[Exercise tasks]
• A. List every place name that appears in the travel newsletter below.
• B. Please condense the travel newsletter's paragraph beginning "Greetings from Dalat!" into a shorter version that keeps its main facts.
• C. Carry on the travel newsletter below from its final line.

Travel Newsletter - 18 December 2020
Photos of Angkor of the years, crossing the North Caucasus, India’s single-screen cinema palaces, Hormuz Island, and more travel reads.
Greetings from Dalat! I’m doing some travel this week within the Vietnam domestic travel bubble. There continues to be talk of travel bubbles within Southeast Asia (such as Vietnam-Singapore), but that still wouldn’t be for normal tourism. For now, I’m staying here until further notice and adding to my bookmarked list of places I want to visit once we can travel again.
COVID-19 and travel (or lack thereof)
Mask on, wheels up: meet the intrepid biz traveler who’s taken 42 trips since pandemic’s start
With travel podcasts, explore the world through your ear buds
“Before the pandemic, podcasts helped me stave off boredom on long-haul flights and kept me company during sleepless nights when my body was in one time zone and my mind was in another. Now, the digital audio shows are my only form of travel. If I can’t physically travel, at least I can mentally move around the globe.”

[Supplied data]
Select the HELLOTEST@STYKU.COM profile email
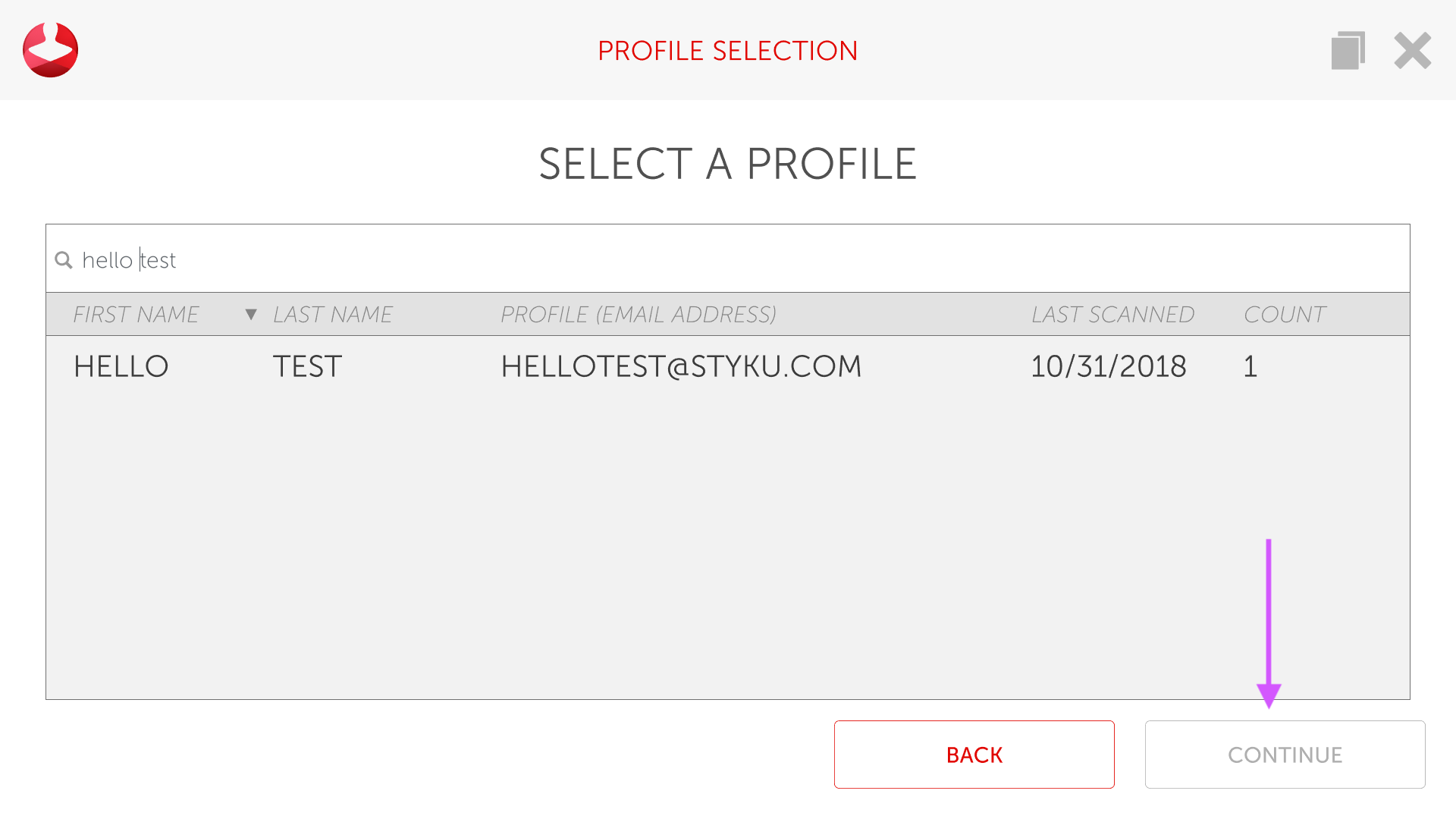This screenshot has width=1456, height=819. 680,366
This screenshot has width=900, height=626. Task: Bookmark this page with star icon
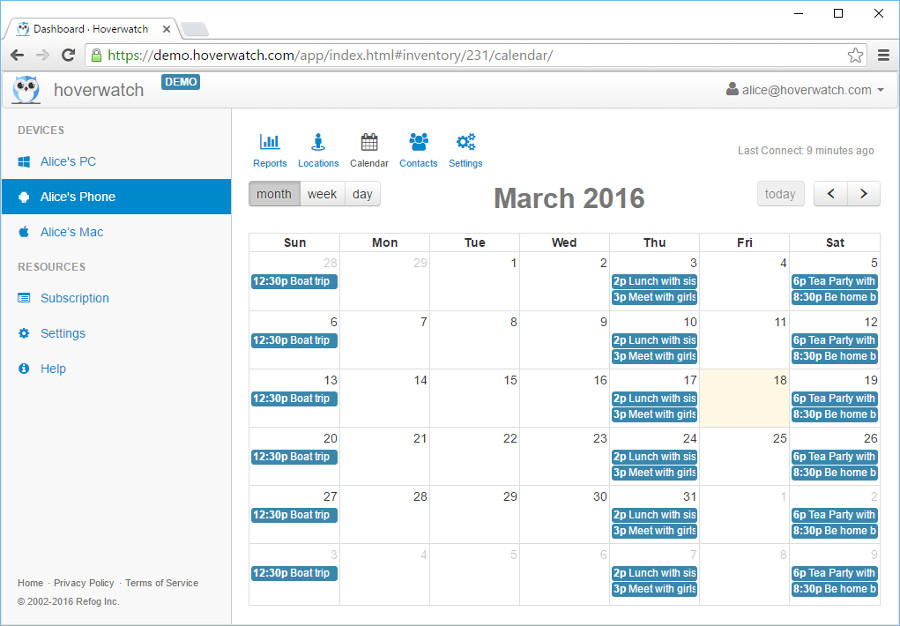855,55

[Results for each task]
• A. Angkor, North Caucasus, India, Hormuz Island, Dalat, Vietnam, Southeast Asia, Singapore

• B. The writer is in Dalat, traveling this week inside Vietnam's domestic travel bubble. Southeast Asian bubbles such as Vietnam-Singapore are being discussed but wouldn't cover normal tourism. The writer is staying put until further notice and keeps adding to a list of places to visit once travel resumes.

• C.
The receding horizon of travel’s return
Why cruise ships are setting sail again as COVID-19 rages
“The surreal world of cruising during a pandemic requires temperature checks at meals, pre-boarding virus tests, and masks on the dance floor.”
Travel news
Is the time now ripe for planes to run on hydrogen?
Headless Buddha statue discovered in Chongqing residential complex
I’ve been to Chongqing twice, and it’s one of the most geographically-intriguing places I’ve visited. It’s basically a mountain on a river junction, and it’s supposedly the most populous city in the world if going by its administrative boundary. Here was my trip report from 2013.
Assorted travel reads
Crossing the North Caucasus: a journey from the Black Sea to the Caspian coast
[Photos] Ancient Angkor as seen through the decades
“On December 14, 1992 – after miraculously surviving decades of war, strife and looting – Angkor Wat was officially listed as a UNESCO World Heritage Site. Here, we've scoured through the pictorial archives to uncover some of ancient monuments more iconic moments.”
The treasure chambers of Uzbekistan
Central Asia is high on my list of first places to visit when travel resumes.
How Europe's night trains came back from the dead
“Perilous train journey in the capital of Bangladesh become a guillotine for the people.”
An elegy for India’s single-screen cinema palaces
Meet the photographer who has scoured the country to document these vanishing communal sites.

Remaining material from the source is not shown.